Provided data:
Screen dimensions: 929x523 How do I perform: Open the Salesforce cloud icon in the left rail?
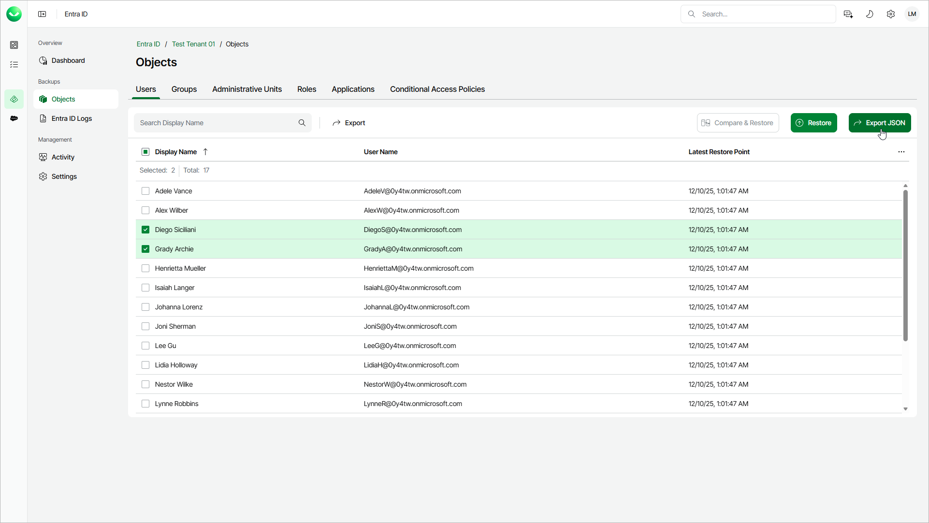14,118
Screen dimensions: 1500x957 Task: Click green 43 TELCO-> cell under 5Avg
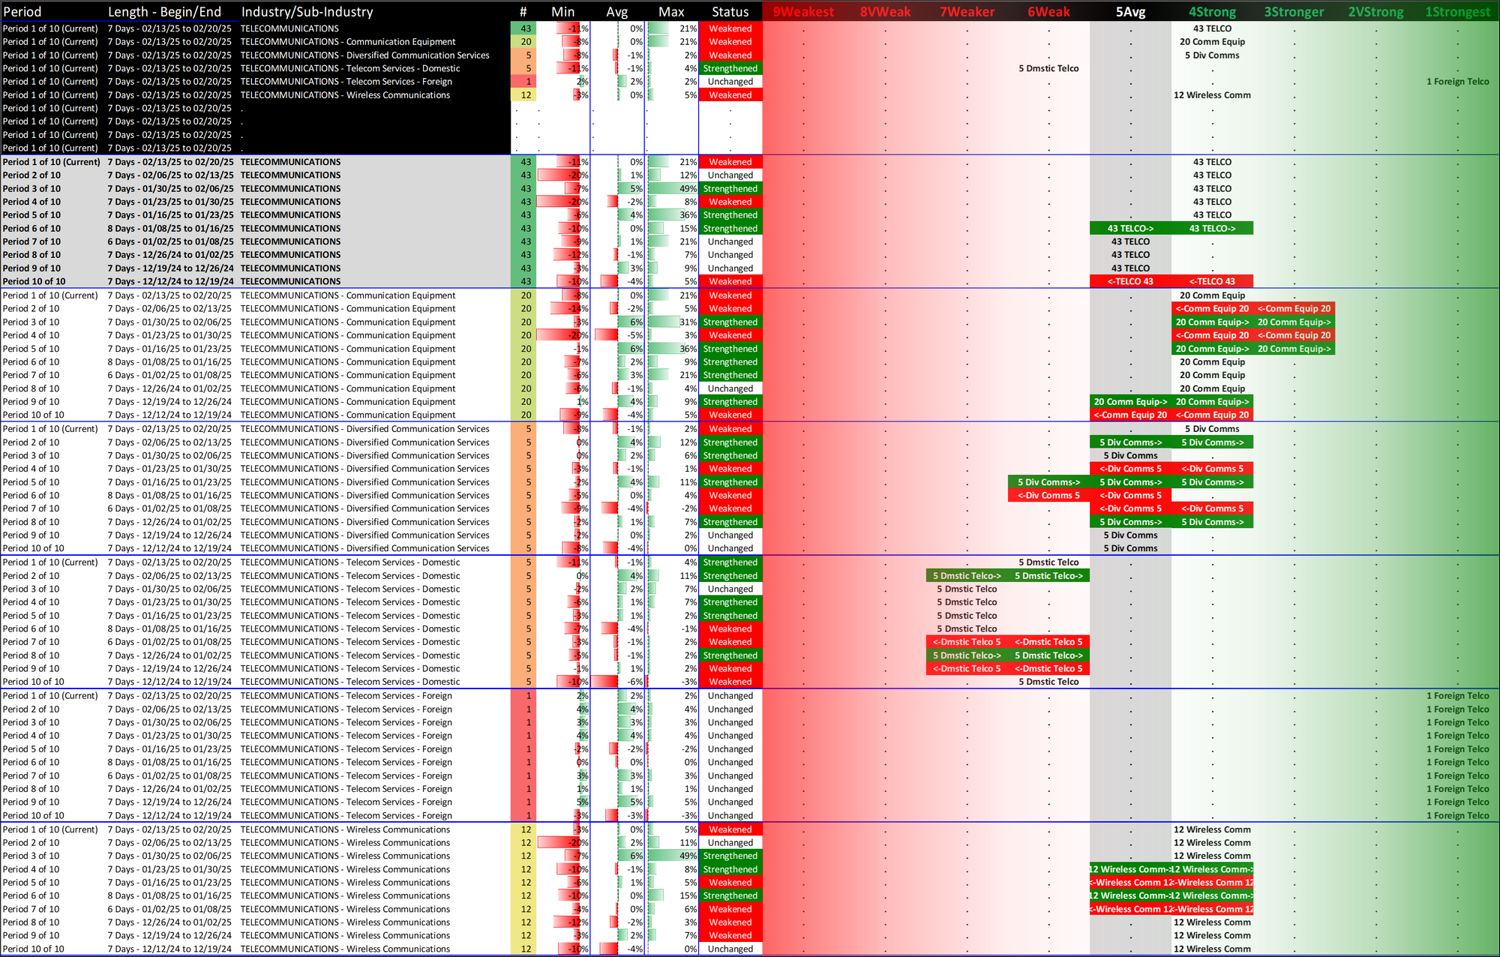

* * *

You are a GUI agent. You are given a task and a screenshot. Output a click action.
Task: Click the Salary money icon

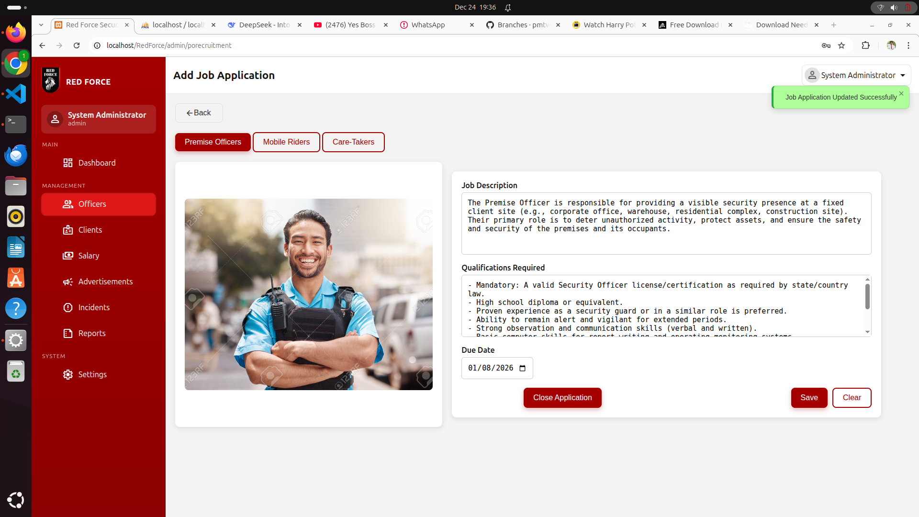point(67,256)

Problem description:
Nothing outside the stretch above, from the line with "Screen dimensions: 929x523" through the line with "Screen dimensions: 1500x957", is set down. Transcribe that stretch exactly, ends included, but not its pictures.

Your solution:
Screen dimensions: 929x523 How do I perform: Open the Salesforce cloud icon in the left rail?
14,118
Screen dimensions: 1500x957 Task: Click green 43 TELCO-> cell under 5Avg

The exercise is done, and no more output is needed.